[DATA IN THIS EXERCISE Boundary: Start]

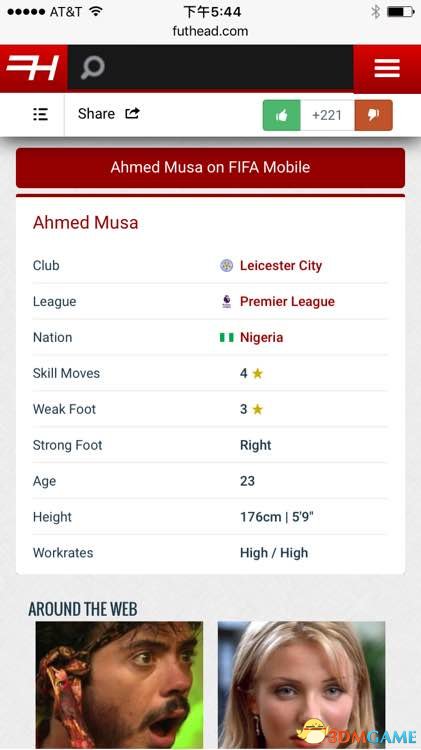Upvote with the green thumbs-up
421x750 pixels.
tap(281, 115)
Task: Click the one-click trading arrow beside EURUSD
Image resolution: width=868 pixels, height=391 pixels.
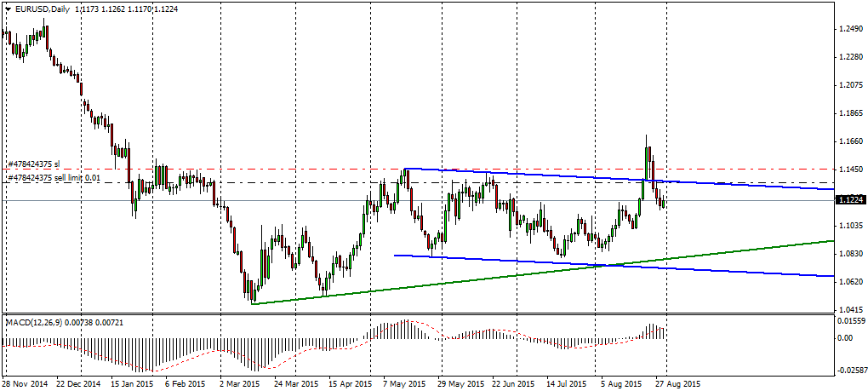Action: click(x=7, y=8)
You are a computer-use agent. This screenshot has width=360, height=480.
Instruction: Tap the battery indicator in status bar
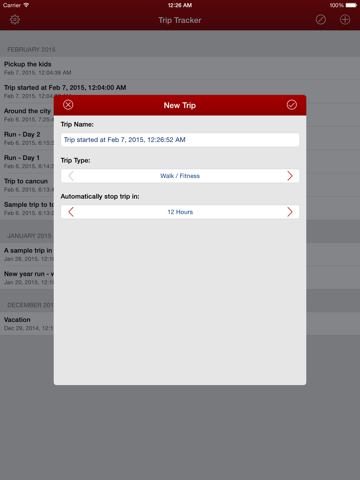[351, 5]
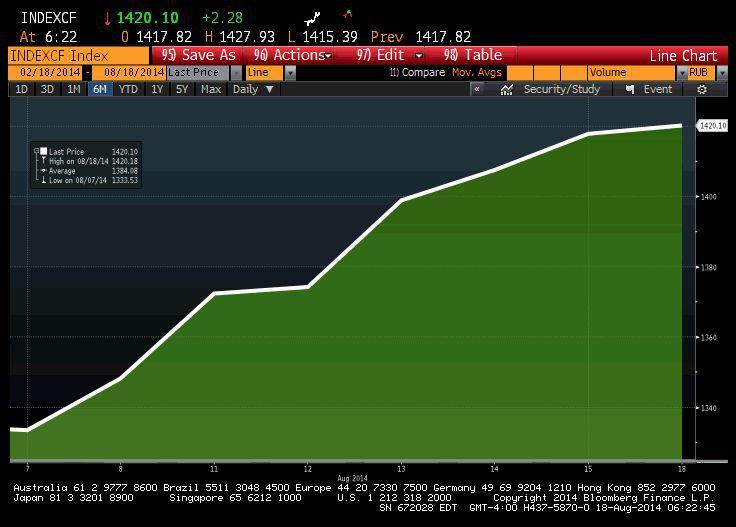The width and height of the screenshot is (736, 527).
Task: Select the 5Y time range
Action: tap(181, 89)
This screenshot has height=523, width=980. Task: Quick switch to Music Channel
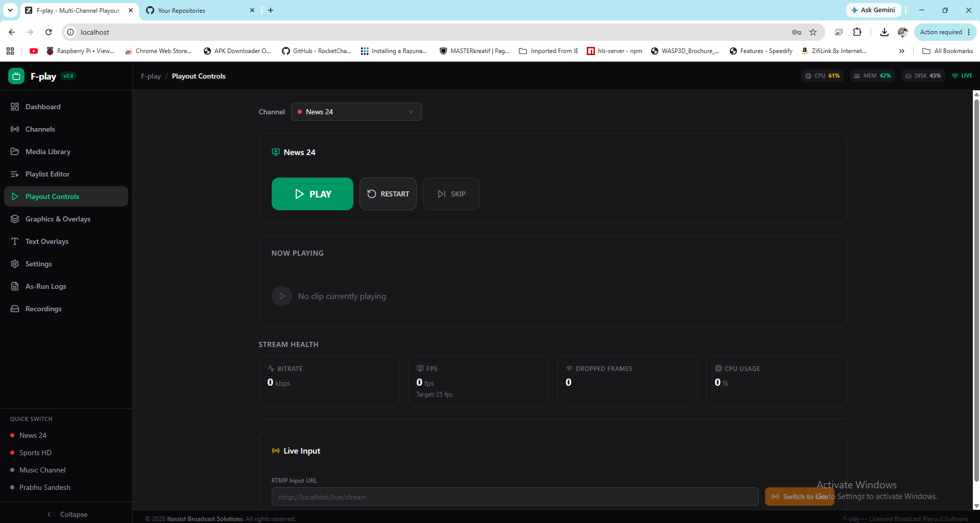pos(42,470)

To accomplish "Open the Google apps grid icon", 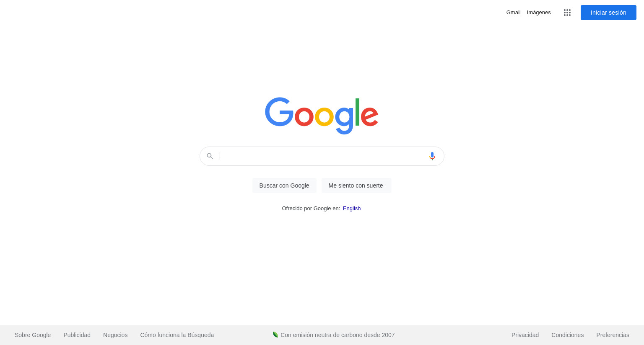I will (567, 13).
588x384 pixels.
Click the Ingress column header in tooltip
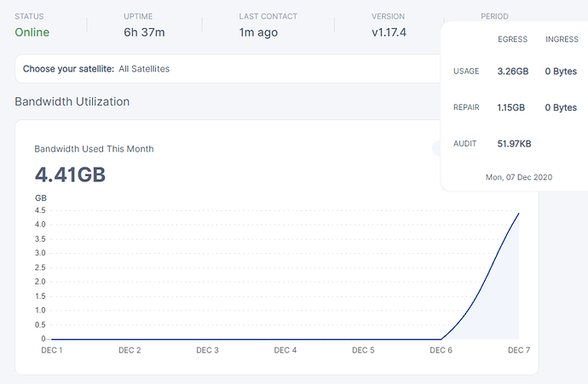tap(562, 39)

[DATA IN THIS EXERCISE Boundary: End]
[DATA IN THIS EXERCISE Boundary: Start]

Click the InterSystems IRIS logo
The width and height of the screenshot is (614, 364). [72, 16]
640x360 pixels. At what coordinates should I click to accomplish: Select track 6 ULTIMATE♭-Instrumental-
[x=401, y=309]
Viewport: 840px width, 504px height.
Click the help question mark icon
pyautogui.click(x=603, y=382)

[DATA IN THIS EXERCISE Boundary: End]
[DATA IN THIS EXERCISE Boundary: Start]

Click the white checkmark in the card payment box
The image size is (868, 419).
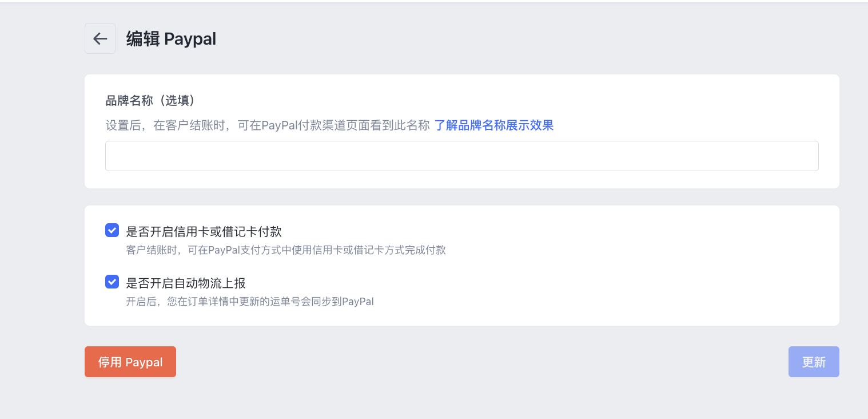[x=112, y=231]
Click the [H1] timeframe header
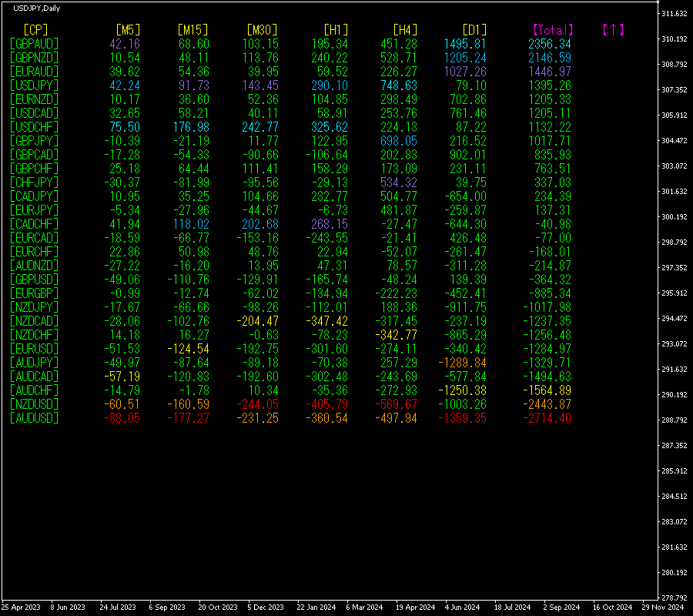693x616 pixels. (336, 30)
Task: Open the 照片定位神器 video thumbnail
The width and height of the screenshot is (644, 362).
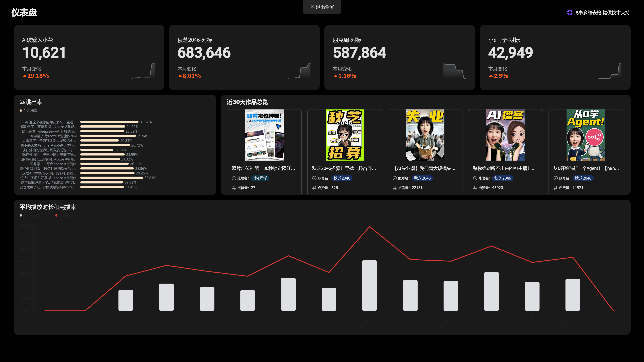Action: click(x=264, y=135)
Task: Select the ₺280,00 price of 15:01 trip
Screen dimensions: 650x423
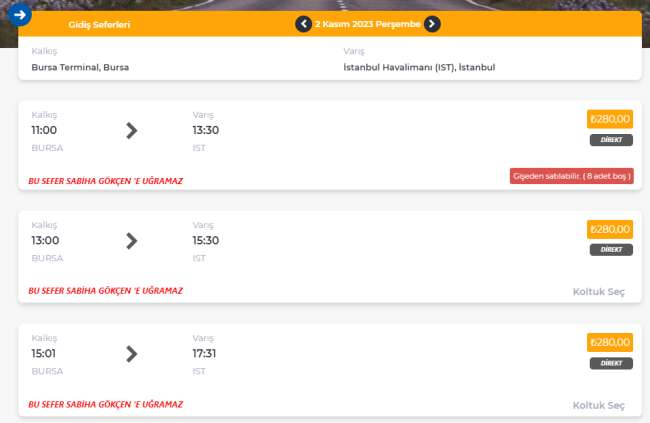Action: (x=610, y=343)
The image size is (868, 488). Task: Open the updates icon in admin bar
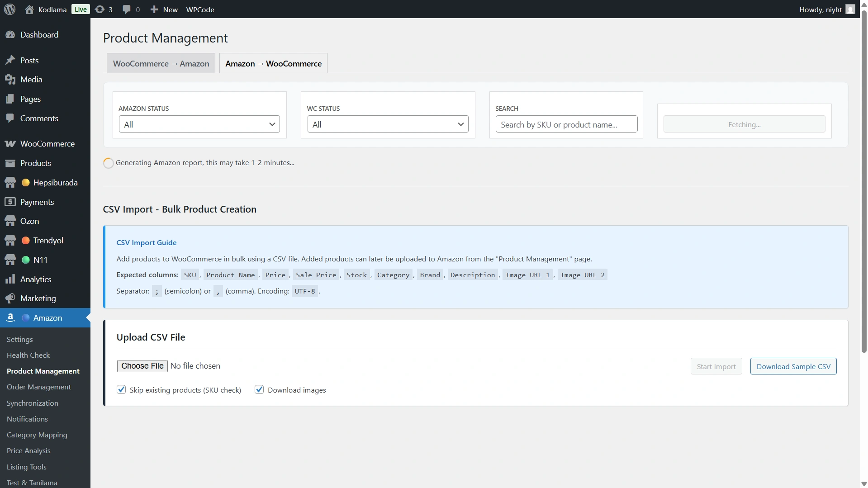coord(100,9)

[DATA IN THIS EXERCISE Boundary: End]

= EXERCISE GOAL =
Everything from the line above that contains "Task: Click the" down to the line that contains "You are a computer-use" must be reproduced exactly, both ends included. Omit the pictures.

= TASK OUTPUT =
Task: Click the one-click trading arrow beside EURUSD
Image resolution: width=868 pixels, height=391 pixels.
Action: click(x=7, y=8)
You are a computer-use agent. This screenshot has width=360, height=480.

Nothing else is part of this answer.